Before you see this film, the less you know about the plot, the better. I sat down in the theater armed only with the expectation that I would see crazy people, and I walked away from the experience pleased with the structure, pacing, and style in which the film unveiled the plot. So I’m trying to refrain from spoiling anything, in hopes that you’ll see this better-than-expected refreshment.
The Crazies is a remake of George A. Romero’s forgotten 1973 film by the same name. (I’ve never seen the original. In fact, I’d never heard of the original until recently, but George A. Romero’s Dawn of the Dead is one of my most cherished DVDs.) I sensed some of George A. Romero’s playfulness shining through in The Crazies, but for the most part, the film took itself pretty seriously. Sure, this film fulfills a lot of stereotypes (the far-fetched scenarios, some predictable deaths, the hopeless romantics), but it is also much more sophisticated than most films in its genre.
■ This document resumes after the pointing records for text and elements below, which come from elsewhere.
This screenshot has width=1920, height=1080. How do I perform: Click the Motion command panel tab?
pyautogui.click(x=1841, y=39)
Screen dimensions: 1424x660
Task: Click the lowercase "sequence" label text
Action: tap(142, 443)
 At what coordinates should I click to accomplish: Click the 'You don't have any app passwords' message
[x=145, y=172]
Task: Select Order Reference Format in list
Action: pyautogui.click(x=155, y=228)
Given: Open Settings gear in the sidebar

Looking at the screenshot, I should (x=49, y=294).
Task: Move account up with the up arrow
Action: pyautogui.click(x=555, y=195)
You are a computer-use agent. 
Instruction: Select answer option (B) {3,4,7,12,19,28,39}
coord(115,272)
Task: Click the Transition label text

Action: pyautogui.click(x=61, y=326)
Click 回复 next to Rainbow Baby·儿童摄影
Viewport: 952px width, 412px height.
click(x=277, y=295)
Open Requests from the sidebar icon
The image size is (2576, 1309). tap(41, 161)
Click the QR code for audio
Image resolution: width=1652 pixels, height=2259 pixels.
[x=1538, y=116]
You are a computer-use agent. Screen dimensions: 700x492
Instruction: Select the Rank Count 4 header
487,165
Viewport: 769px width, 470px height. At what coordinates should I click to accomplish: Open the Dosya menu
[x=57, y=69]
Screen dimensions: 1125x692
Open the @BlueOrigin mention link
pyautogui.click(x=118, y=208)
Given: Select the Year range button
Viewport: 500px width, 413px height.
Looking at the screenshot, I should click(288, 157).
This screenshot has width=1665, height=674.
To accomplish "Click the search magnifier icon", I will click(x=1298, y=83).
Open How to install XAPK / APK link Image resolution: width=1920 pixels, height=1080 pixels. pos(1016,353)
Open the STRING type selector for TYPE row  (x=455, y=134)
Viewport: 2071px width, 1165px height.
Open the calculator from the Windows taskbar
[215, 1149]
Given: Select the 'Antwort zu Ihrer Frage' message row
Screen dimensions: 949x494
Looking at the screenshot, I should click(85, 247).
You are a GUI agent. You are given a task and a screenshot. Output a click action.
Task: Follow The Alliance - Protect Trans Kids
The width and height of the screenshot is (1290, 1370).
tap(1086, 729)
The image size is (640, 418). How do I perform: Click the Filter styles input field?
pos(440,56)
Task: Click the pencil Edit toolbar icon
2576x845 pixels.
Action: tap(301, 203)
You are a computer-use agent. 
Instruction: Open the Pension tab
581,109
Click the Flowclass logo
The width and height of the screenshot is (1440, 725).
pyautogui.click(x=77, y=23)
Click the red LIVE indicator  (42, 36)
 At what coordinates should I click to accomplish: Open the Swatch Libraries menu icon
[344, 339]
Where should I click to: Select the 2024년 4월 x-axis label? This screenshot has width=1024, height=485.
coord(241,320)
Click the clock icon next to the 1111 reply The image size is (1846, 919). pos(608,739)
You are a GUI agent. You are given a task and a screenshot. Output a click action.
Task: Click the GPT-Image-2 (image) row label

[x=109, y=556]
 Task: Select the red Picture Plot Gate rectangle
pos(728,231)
From the very first scene, I was hooked by the storytelling. Not only did the film waste no time establishing tension, but from the beginning the characters were fleshed out and more multi-dimensional than most horror representations. As the plot progressed, the storytelling only became more refined—clean, intelligent, satisfying. When I wished for a character to do something smart, it was like they heard my thoughts and took heed.
Aside from the writing, this film was shot as a masterpiece in tension-building. My favorite scene starts with people talking in a dark room where they have no escape. Pretty typical horror stuff, right? But the scene sets itself apart as something special when the characters start to hear a peculiar noise—an unsettling scratching of metal. Instead of jumping to the action, the scene allowed just the right amount of time for the audience to sit in the dark and hear the metallic noise come closer and closer, finally culminating in something much more disturbing and awesome than I could have imagined while waiting in the dark. I was on the edge of my seat for the entire movie.
With most true-blue horror movies, I don’t recommend them to people unless they’re actually into horror for its own sake. But this film pushes the plot and writing into the realm of “good,” where most horror films fear to tread. So, fear not.